The next claim is that "the poll shows that Americans are very optimistic about the future for coal. When asked the question ‘do you believe coal is a fuel for America’s future?’ – 69% of Americans agreed (compared to only 26% who disagreed)."

This claim is an outright lie.

According to the survey’s own methodology, 600 people who qualified as "opinion elites" were polled. It is not possible to generalize the results of a survey from a tiny selected minority out to the entire population at large. It would be like polling just my immediate family about our car buying habits and then trying to apply that to my entire community.

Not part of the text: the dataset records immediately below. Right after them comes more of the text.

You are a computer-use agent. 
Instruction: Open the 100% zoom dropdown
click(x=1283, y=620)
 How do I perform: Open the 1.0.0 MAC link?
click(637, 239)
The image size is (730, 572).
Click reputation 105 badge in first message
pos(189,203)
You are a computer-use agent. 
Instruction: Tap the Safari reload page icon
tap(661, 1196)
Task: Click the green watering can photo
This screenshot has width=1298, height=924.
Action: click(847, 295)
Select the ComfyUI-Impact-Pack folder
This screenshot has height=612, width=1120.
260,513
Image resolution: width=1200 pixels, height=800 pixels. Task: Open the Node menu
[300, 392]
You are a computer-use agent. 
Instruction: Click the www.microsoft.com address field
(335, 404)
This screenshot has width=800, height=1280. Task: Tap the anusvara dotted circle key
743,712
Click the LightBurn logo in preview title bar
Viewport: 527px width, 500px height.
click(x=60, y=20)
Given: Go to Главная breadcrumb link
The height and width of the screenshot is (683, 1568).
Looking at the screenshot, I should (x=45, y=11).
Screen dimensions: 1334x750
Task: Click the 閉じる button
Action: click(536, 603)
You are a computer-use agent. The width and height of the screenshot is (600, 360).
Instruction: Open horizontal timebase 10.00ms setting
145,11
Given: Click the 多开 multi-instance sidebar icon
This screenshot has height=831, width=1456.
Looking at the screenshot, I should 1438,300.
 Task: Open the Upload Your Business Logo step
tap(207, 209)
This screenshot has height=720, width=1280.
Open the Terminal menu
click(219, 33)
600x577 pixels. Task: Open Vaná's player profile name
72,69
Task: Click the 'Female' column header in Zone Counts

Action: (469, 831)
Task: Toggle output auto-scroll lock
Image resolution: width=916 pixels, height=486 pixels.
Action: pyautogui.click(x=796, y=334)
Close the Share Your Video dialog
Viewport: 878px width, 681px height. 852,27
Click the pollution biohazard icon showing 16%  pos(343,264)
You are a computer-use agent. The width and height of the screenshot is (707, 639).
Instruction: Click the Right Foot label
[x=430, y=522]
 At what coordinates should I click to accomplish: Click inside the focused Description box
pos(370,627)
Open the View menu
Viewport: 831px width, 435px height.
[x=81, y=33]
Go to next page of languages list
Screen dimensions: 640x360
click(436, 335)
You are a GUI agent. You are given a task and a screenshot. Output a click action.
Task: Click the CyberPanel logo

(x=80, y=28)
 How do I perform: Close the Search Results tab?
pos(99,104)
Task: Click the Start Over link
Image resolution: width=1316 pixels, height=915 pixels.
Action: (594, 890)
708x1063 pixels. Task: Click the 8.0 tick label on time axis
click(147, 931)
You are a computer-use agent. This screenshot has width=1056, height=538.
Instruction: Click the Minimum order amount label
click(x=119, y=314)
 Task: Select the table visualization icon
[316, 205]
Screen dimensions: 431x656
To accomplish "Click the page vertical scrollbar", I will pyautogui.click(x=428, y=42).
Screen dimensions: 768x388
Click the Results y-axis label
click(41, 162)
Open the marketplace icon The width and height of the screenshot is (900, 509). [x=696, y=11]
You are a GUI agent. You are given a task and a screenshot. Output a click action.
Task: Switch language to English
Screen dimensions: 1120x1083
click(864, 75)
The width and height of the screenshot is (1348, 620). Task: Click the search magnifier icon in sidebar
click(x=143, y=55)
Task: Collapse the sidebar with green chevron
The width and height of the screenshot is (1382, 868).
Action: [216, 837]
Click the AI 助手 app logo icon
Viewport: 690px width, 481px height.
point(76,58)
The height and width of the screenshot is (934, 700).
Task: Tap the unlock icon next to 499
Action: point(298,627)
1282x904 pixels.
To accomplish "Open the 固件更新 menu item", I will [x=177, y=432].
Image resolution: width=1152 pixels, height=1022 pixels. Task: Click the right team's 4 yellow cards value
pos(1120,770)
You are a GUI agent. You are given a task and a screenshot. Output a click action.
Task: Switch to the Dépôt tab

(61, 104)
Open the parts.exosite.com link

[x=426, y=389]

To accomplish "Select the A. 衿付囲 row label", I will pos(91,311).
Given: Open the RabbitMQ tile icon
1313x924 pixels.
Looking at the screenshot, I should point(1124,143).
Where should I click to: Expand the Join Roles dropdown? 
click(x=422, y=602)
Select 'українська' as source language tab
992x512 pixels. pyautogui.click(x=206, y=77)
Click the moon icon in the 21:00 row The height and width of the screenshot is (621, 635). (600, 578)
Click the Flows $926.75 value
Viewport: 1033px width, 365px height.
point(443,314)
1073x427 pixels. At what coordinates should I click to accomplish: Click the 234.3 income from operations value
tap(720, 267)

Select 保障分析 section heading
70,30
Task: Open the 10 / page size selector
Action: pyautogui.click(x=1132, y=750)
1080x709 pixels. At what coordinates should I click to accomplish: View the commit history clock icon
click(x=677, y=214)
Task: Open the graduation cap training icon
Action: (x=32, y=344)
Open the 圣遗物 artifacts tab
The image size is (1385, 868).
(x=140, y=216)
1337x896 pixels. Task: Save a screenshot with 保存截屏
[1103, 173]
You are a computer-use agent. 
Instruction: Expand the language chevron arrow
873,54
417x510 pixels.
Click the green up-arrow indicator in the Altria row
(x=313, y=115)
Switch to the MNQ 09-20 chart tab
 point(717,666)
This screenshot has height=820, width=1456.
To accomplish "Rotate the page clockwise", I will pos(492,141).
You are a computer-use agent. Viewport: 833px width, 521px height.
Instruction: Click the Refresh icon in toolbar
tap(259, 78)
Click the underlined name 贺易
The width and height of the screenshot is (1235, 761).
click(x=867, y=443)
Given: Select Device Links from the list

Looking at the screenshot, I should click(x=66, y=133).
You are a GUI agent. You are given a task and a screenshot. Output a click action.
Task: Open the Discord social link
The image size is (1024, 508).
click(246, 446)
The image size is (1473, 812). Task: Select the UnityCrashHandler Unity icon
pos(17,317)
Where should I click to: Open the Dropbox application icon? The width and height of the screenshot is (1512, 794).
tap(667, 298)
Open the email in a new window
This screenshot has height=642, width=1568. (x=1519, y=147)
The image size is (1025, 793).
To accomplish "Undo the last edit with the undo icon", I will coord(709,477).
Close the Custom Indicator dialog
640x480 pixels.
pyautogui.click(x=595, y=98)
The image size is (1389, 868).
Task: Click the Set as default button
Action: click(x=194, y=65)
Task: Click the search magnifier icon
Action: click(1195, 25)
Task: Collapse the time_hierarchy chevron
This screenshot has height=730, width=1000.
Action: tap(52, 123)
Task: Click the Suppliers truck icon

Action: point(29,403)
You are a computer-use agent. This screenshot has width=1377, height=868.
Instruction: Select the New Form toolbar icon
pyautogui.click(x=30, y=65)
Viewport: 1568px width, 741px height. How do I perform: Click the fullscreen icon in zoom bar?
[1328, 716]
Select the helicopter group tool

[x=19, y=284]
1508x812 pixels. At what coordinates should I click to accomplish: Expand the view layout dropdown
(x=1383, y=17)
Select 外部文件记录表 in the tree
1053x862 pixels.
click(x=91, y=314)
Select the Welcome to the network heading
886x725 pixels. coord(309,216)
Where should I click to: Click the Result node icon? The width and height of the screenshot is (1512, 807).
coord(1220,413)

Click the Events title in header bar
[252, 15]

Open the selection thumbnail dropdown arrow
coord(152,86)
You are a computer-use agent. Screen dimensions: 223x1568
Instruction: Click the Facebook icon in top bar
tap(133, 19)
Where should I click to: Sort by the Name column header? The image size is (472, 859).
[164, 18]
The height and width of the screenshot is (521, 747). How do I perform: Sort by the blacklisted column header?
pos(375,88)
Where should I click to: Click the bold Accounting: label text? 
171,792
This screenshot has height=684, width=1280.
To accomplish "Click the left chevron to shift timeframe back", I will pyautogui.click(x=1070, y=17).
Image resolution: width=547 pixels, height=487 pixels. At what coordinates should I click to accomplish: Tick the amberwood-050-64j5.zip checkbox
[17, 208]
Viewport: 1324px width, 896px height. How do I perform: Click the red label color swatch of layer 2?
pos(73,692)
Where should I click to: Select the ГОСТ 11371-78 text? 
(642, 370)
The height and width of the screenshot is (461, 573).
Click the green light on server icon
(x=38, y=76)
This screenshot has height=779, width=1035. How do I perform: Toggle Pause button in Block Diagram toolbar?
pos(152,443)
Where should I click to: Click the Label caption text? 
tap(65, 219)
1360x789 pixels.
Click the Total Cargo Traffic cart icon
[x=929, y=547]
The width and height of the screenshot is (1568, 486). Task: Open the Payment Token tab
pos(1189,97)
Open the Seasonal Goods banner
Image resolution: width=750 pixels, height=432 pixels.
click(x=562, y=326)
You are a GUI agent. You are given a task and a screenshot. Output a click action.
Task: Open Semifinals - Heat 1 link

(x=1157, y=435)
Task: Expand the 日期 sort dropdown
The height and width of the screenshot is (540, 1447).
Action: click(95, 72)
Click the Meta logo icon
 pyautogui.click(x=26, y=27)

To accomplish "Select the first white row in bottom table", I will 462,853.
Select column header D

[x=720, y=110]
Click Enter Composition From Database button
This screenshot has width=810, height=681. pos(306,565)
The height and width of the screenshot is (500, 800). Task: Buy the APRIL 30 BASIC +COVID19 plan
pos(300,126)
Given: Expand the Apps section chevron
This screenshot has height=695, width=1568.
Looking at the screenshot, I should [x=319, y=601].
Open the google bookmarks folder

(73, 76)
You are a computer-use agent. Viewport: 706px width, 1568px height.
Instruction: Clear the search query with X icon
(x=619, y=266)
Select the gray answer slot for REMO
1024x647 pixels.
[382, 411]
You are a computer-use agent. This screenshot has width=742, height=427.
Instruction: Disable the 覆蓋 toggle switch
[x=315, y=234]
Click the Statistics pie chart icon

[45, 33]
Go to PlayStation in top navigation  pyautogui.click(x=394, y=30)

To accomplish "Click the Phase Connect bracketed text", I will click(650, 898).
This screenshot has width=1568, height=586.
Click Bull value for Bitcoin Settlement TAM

Without a statistical method to correlate your data with the wider population, you cannot draw any conclusions for the wider population. The press release doesn’t even attempt to provide a margin of sampling error. Riehle also said a margin of error wouldn’t be appropriate for the poll – “It’s not statistically the same kind of animal” as a Gallup poll or other random survey of the population, he explained.

So what can we surmise about the survey and related web advertisements?

First, we know that this poll uses a selected population and that selected polls are only valid for the individuals selected. Statistics cannot be used to extrapolate the poll data to the rest of a target population, and so the 72% claim only applies to the 600 individuals polled. Which means that the ACCCE either thinks there are only 600 "opinion elites" in the U.S. or it’s misusing the polls results.

Second, we can probably say that this press release is an attempt to manipulate people, and for more reasons than "that’s what press releases exist for." There’s one blatant lie, possibly a second (the "10 years" claim), and a huge number of unanswered questions. In addition, the page that the advertisement links to has four different links on it that all go to the exact same survey press release, suggesting that an ACCCE online communications expert wanted to make that first page look like there was more research supporting the ad than there really was.

And third, given the first two educated guesses, it’s almost certainly accurate to say that the ACCCE advertisement is unsupported bunk.